> _Source extract_
══════

Among the supporters of Wonder Boys was The Washington Post critic Jonathan Yardley; however, despite declaring Chabon "the young star of American letters," Yardley argued that, in his works to that point, Chabon had been preoccupied "with fictional explorations of his own....It is time for him to move on, to break away from the first person and explore larger worlds."[12] Chabon later said that he took Yardley's criticism to heart, explaining, "It chimed with my own thoughts. I had bigger ambitions."[13] In 1999 he published his second collection of short stories, Werewolves in their Youth, which included his first published foray into genre fiction,[2] the grim horror story "In the Dark Mill."

Shortly after completing Wonder Boys, Chabon discovered a box of comic books from his childhood; a reawakened interest in comics, coupled with memories of the "lore" his Brooklyn-born father had told him about "the middle years of the twentieth century in America....the radio shows, politicians, movies, music, and athletes, and so forth, of that era," inspired him to begin work on a new novel.[14] In 2000, he published The Amazing Adventures of Kavalier & Clay, an epic historical novel that charts sixteen years in the lives of Sammy Clay and Joe Kavalier, two Jewish cousins who create a wildly popular series of comic books in the early 1940s, the years leading up to America's entrance into World War II. The novel received "nearly unanimous praise" and became a New York Times Best Seller,[3] eventually winning the 2001 Pulitzer Prize for Fiction. Chabon reflected that, in writing Kavalier & Clay, "I discovered strengths I had hoped that I possessed — the ability to pull off multiple points of view, historical settings, the passage of years — but which had never been tested before."[15]

[edit] Recent work

In 2002, Chabon published Summerland, a fantasy novel written for younger readers that received mixed reviews but sold extremely well,[16] and won the 2003 Mythopoeic Fantasy Award. Two years later, he published The Final Solution, a novella about an investigation led by an unknown old man, whom the reader can guess to be Sherlock Holmes, during the final years of World War II. His Dark Horse Comics project The Amazing Adventures of the Escapist, a quarterly anthology series that was published from 2004 to 2006, purported to cull stories from an involved, fictitious sixty-year history of the Escapist character created by the protagonists of The Amazing Adventures of Kavalier & Clay. It was awarded the 2005 Eisner Award for Best Anthology and a pair of Harvey Awards for Best Anthology and Best New Series.

══════

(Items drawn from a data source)
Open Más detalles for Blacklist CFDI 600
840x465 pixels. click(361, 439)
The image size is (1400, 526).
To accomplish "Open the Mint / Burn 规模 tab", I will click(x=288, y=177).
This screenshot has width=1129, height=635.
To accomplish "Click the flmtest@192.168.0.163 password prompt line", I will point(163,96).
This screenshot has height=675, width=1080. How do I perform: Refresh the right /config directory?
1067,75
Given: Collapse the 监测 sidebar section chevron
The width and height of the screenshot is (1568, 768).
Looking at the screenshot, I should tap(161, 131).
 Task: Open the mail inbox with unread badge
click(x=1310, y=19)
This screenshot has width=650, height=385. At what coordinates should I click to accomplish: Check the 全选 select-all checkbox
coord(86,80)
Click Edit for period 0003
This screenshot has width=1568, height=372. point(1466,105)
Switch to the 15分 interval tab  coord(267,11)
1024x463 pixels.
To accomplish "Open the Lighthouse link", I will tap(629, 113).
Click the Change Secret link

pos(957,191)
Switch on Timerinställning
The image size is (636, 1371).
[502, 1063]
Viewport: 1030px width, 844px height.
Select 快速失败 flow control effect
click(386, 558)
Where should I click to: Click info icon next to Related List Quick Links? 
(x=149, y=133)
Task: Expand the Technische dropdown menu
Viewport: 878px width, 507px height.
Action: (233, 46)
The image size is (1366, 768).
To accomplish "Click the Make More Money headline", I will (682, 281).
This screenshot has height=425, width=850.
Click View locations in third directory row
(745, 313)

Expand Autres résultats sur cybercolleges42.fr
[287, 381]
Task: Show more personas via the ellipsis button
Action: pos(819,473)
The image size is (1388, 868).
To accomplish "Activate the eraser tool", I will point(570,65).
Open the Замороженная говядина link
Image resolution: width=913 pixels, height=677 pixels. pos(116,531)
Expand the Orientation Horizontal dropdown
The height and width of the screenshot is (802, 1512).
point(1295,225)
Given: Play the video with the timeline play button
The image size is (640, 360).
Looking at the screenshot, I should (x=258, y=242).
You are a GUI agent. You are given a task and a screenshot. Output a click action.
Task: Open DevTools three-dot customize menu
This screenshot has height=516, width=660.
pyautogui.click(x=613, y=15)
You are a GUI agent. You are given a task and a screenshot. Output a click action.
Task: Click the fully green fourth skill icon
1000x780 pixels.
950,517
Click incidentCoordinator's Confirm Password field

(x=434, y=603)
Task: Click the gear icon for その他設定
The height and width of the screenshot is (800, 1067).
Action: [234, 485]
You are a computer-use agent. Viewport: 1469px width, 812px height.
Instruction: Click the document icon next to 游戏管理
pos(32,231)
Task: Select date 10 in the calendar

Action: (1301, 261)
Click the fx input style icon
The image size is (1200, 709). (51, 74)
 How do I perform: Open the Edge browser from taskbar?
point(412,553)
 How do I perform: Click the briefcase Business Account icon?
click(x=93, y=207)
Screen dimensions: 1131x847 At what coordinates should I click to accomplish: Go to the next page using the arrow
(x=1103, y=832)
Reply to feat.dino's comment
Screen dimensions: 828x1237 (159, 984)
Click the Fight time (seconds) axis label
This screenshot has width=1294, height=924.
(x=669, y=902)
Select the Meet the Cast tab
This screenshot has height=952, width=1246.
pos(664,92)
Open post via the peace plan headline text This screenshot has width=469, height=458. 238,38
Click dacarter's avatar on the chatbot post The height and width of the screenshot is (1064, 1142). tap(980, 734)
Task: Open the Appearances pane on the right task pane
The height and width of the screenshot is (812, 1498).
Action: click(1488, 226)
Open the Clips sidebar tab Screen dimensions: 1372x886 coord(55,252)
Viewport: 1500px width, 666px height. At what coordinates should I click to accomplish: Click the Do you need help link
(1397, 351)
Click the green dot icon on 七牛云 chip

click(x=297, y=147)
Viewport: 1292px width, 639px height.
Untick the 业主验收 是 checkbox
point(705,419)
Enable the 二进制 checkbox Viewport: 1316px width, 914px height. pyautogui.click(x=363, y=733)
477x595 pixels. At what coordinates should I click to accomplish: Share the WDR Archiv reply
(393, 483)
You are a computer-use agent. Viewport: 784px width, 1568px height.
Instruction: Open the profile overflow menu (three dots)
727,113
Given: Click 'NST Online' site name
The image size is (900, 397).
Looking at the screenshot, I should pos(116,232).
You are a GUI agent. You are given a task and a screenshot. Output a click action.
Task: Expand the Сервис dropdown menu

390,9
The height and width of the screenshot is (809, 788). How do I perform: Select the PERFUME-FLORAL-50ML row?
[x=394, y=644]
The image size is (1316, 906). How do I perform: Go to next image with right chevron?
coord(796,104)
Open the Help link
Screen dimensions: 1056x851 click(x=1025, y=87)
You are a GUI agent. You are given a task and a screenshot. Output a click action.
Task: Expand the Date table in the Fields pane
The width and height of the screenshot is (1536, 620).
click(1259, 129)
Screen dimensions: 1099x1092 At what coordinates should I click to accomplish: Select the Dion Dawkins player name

══════

> _Stated goal A_
Can you lay out everything in the rows from the line containing "Enable the 二进制" down to the line containing "Looking at the screenshot, I should pos(116,232).", both included, as a JSON list of strings with one string per line and blank lines omitted?
> _Stated goal B_
Can you carry on the passage about Michael Chabon's career from the point where it stops?

> _Output A_
[
  "Enable the 二进制 checkbox Viewport: 1316px width, 914px height. pyautogui.click(x=363, y=733)",
  "477x595 pixels. At what coordinates should I click to accomplish: Share the WDR Archiv reply",
  "(393, 483)",
  "You are a computer-use agent. Viewport: 784px width, 1568px height.",
  "Instruction: Open the profile overflow menu (three dots)",
  "727,113",
  "Given: Click 'NST Online' site name",
  "The image size is (900, 397).",
  "Looking at the screenshot, I should pos(116,232)."
]

> _Output B_
In late 2006, Chabon completed work on Gentlemen of the Road, a 15-part serialized novel that ran in The New York Times Magazine from January 28, 2007 to May 6, 2007. The serial (which at one point had the working title "Jews with Swords") was described by Chabon as "a swashbuckling adventure story set around the year 1000."[17] Just before Gentlemen of the Road completed its run, the author published his latest novel, The Yiddish Policemen's Union, which he had worked on since February 2002. A hardboiled detective story that imagines an alternate history in which Israel collapsed in 1948 and European Jews settled in Alaska, the novel was released on May 1, 2007 to enthusiastic reviews,[18] and spent six weeks on the New York Times Best Seller list.[19]

In May 2007, Chabon said that he was working on a young-adult novel with "some fantastic content."[20] A month later, the author said he had put plans for the young-adult book on hold,[21] and instead had signed a two-book deal with HarperCollins, with his first book-length work of nonfiction to be published in spring 2009; the work will "discuss being a man in all its complexity — a son, a father, a husband."[22] Chabon's second book under the contract will be a contemporary adult novel set in and around the San Francisco Bay Area, and has a tentative publication date of 2011.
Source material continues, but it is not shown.